While the Euler methods are proven and simple techniques for solving systems of first-order IVPs, routine analysis is best performed using more robust methods like those implemented in odeint. As was shown in Lecture 27, the basic ingredients needed to solve an IVP with odeint are a function that represents \(y'\), the times at which \(y(t)\) is to be evaluated, and the initial conditions. The same goes for systems, and the procedure is illustrated by the following solved exercise.


Exercise: Solve

\[\begin{split}\left [ \begin{array}{c} x' \\ y' \end{array} \right ] = \left [ \begin{array}{rr} -10 & 0.00 \\ 10 & -0.01 \\ \end{array} \right ] \left [ \begin{array}{c} x(t) \\ y(t) \end{array} \right ] + \left [ \begin{array}{c} 1 \\ 0 \end{array} \right ]\end{split}\]

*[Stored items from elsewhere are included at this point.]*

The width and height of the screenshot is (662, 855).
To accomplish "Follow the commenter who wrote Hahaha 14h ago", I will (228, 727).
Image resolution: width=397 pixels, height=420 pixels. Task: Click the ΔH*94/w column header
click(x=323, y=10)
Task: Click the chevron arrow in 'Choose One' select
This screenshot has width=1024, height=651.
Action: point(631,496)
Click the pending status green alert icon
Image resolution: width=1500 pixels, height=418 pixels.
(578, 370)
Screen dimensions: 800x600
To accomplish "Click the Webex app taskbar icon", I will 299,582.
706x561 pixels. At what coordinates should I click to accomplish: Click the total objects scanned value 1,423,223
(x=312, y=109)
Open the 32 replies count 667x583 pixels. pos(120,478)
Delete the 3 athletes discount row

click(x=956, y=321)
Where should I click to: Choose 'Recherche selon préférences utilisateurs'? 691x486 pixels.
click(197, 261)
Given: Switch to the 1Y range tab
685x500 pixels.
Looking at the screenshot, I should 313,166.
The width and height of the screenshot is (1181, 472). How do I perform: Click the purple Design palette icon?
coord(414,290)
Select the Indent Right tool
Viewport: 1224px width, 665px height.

for \(x(0) = y(0) = 0\) and \(t \in [0, 10]\) using odeint fo

Solution: First, import odeint:

In [48]:
from scipy.integrate import odeint

Then, define the derivative function. Here, that’s everything on the right-hand side of the original IVP.

In [90]:
def derivative(z, t):
    """ Evaluate the right-hand side of the IVP.  Here, t
        is the time at which things are evaluated, and
        z = [x, y] is the solution at that time.
    """
    A = np.array([[-10, 0],
                  [10, -0.01]])
    z_prime = A.dot(z) + np.array([1, 0])
    return z_prime

Define the times and solve the problem:

In [91]:
t = np.linspace(0, 10, 100)
ic = [0, 0]
z = odeint(derivative, ic, t)

Finally, plot the result.

In [93]:
fig, ax1 = plt.subplots()
ax1.plot(t, z[:, 0], 'k-') # Note z[:, 0], NOT z[0, :]
ax1.set_xlabel('t')
ax1.set_ylabel('x(t)', color='k')
ax1.tick_params('y', colors='k')
ax2 = ax1.twinx()
ax2.plot(t, z[:, 1], 'r--')
ax2.set_ylabel('y(t)', color='r')
ax2.tick_params('y', colors='r')
plt.show()
../_images/lectures_ME400_Lecture_28_28_0.png

Consider the second-order equation for damped, harmonic motion:

\[y'' + 2y'+2y=\sin(2x)\]

for \(y(0)=0\) and \(y'(0)=0.5\). Solve this using odeint for \(t \in [0, 2\pi]\).

Solution: This is second order, so we need to convert it first into a system of first-order equations. Let \(y' = v\). Then, \(v' = \sin(2x) - 2v - 2y\). Now, implement this as a derivative function:

In [107]:
def derivative(z, x):
    y, v = z  # unpacking and computing
    yp = v    # y' and v' separately
    vp = np.sin(2*x) - 2*v - 2*y
    return [yp, vp] # lists are fine

Set the times, ICs, and solve:

In [108]:
x = np.linspace(0, 2*np.pi, 100)
ic = [0, 0.5]
# this is another way to get the individual
# solution components:
y, v = odeint(derivative, ic, x).T
plt.plot(x, y)
plt.xlabel('x')
plt.ylabel('y(x)')
plt.show()
../_images/lectures_ME400_Lecture_28_32_0.png

Further Reading

Make sure you know how to use odeint for single equations and systems of equations. A good resource to supplement this lesson is the documentation and any examples include therein.